TWT is a power-saving technology that allows an AP and client to negotiate when and how long a client can put its wireless radio into power-save mode. The goal is to minimize wireless medium contention and maximize the amount of time client wireless radios spend in power-save (PS) mode based on the client’s traffic needs. This allows the AP to manage wireless contention and potentially coordinate simultaneous transmissions with multi-user technologies as discussed in earlier sections of this document. 

For more information on similar protocols, check out our document on Power-Saving Technologies

Modulation and Coding Set (MCS) 10 and 11

MCSs define the possible data rates based on a variety of factors.

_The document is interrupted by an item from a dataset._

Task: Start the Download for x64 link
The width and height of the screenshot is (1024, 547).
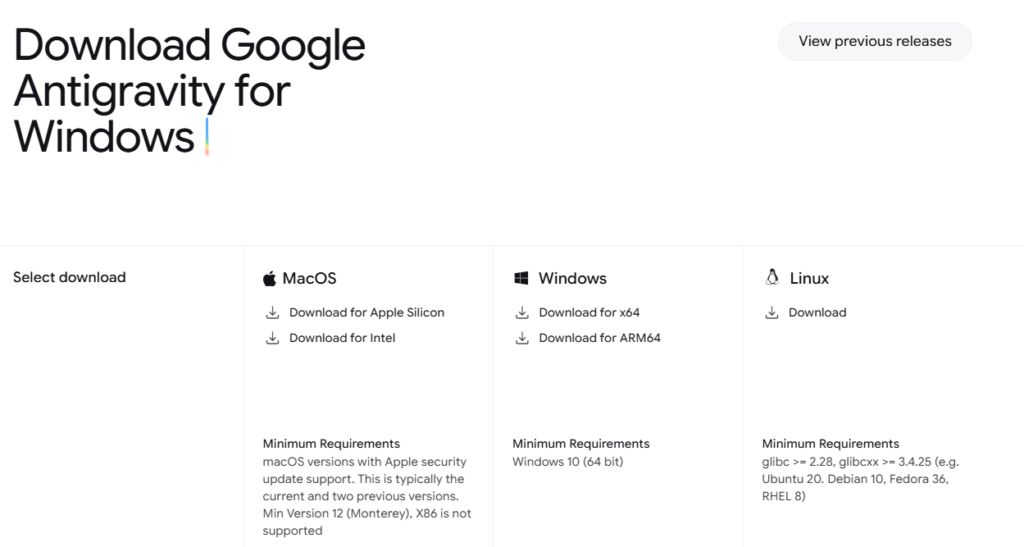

1024 QAM is used in MCS 10 and 11. To learn more about MCS values, check out the product overview and specifications.

image12.png

For more information on modulation, refer to our 802.11 fundamentals: Modulation document.

Wi-Fi 6 Backward Compatibility

When transmitting to or receiving from a client device, an AP must use only the protocols supported by the client. Client devices that are not capable of Wi-Fi 6 (legacy clients), such as clients only capable of 802.11a/b/g/n/ac, may still associate to a Wi-Fi 6 AP. However, they will not directly benefit from features specific to Wi-Fi 6. The client’s communication will be limited to the most recent Wi-Fi standard it supports. For example, an 802.11ac client may associate to a Wi-Fi 6 AP, but it will still only use features defined in the 802.11ac Wi-Fi standard. 

When Wi-Fi 6-capable APs and clients are used in the presence of legacy clients, Wi-Fi 6 clients will still be able to use Wi-Fi 6 features like OFDMA and 1024 QAM. 

When a Wi-Fi 6 client and a legacy client associate to the same Wi-Fi 6 AP, the Wi-Fi 6 client will still be able to use Wi-Fi 6 features like OFDMA and 1024 QAM.

While OFDMA is backward compatible with legacy devices, such as those only capable of 802.11n/ac, they will not directly benefit from OFDMA. When pre-802.11ax devices communicate with an 802.11ax AP, they still require the entire channel.